In my message of the 4th of December, 1865, Congress was informed of the measures which had been instituted by the Executive with a view to the gradual restoration of the States in which the insurrection occurred to their relations with the General Government. Provisional Governors had been appointed, conventions called, Governors elected, Legislatures assembled, and Senators and Representatives chosen to the Congress of the United States. Courts had been opened for the enforcement of laws long in abeyance. The blockade had been removed, custom-houses re-established, and the internal revenue laws put in force, in order that the people might contribute to the national income. Postal operations had been renewed, and efforts were being made to restore them to their former condition of efficiency. The States themselves had been asked to take part in the high function of amending the Constitution, and of thus sanctioning the extinction of African slavery as one of the legitimate results of our internecine struggle.
Having progressed thus far, the executive department found that it had accomplished nearly all that was within the scope of its constitutional authority. One thing, however, yet remained to be done before the work of restoration could be completed, and that was the admission to Congress of loyal Senators and Representatives from the States whose people had rebelled against the lawful authority of the General Government. This question devolved upon the respective Houses, which, by the Constitution, are made the judges of the elections, returns, and qualifications of their own members; and its consideration at once engaged the attention of Congress.
In the mean time, the executive department—no other plan having been proposed by Congress—continued its efforts to perfect, as far as was practicable, the restoration of the proper relations between the citizens of the respective States, the States, and the Federal Government, extending, from time to time, as the public interests seemed to require, the judicial, revenue, and postal systems of the country. With the advice and consent of the Senate, the necessary officers were appointed, and appropriations made by Congress for the payment of their salaries. The proposition to amend the Federal Constitution so as to prevent the existence of slavery within the United States or any place subject to their jurisdiction, was ratified by the requisite number of States, and, on the 18th day of December, 1865, it was officially declared to have become valid as a part of the Constitution of the United States.
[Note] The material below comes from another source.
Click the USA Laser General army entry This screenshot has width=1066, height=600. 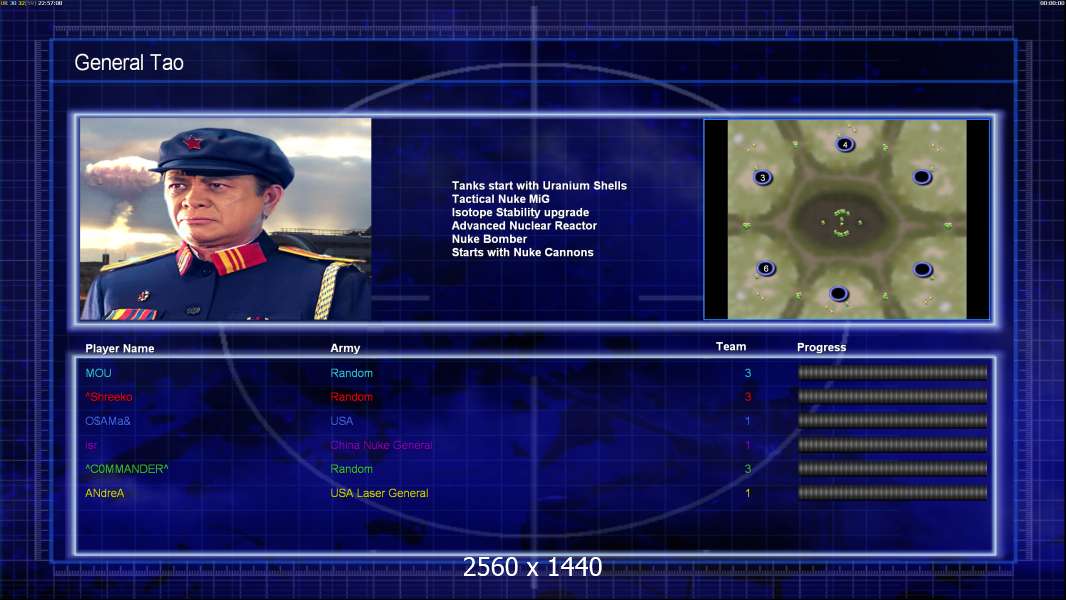(379, 493)
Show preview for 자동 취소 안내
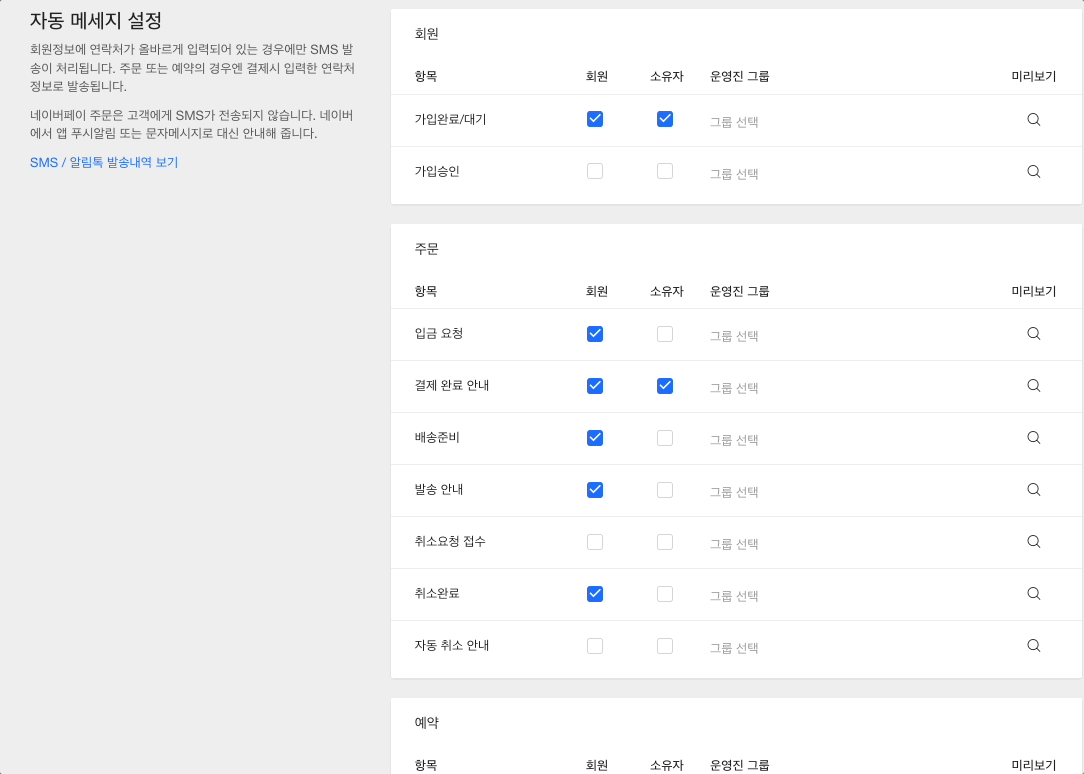This screenshot has height=774, width=1084. 1034,645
All of the States in which the insurrection had existed promptly amended their constitutions so as to make them conform to the great change thus effected in the organic law of the land; declared null and void all ordinances and laws of secession; repudiated all pretended debts and obligations created for the revolutionary purposes of the insurrection; and proceeded, in good faith, to the enactment of measures for the protection and amelioration of the condition of the colored race. Congress, however, yet hesitated to admit any of these States to representation; and it was not until towards the close of the eighth month of the session that an exception was made in favor of Tennessee by the admission of her Senators and Representatives.
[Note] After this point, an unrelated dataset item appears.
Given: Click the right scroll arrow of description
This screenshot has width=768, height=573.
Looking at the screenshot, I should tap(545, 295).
I deem it a subject of profound regret that Congress has thus far failed to admit to seats loyal Senators and Representatives from the other States whose inhabitants, with those of Tennessee, had engaged in the rebellion. Ten States—more than one-fourth of the whole number—remain without representation! The seats of fifty members in the House of Representatives and of twenty members in the Senate are yet vacant—not by their own consent, not by a failure of election, but by the refusal of Congress to accept their credentials. Their admission, it is believed, would have accomplished much towards the renewal and strengthening of our relations as one people, and removed serious cause for discontent on the part of the inhabitants of those States. It would have accorded with the great principle enunciated in the Declaration of American Independence, that no people ought to bear the burden of taxation and yet be denied the right of representation. It would have been in consonance with the express provisions of the Constitution, that “each State shall have at least one Representative,” and “that no State, without its consent, shall be deprived of its equal suffrage in the Senate.” These provisions were intended to secure to every State, and to the people of every State, the right of representation in each House of Congress; and so important was it deemed by the framers of the Constitution that the equality of the States in the Senate should be preserved, that not even by an amendment of the Constitution can any State, without its consent, be de
nied a voice in that branch of the national Legislature.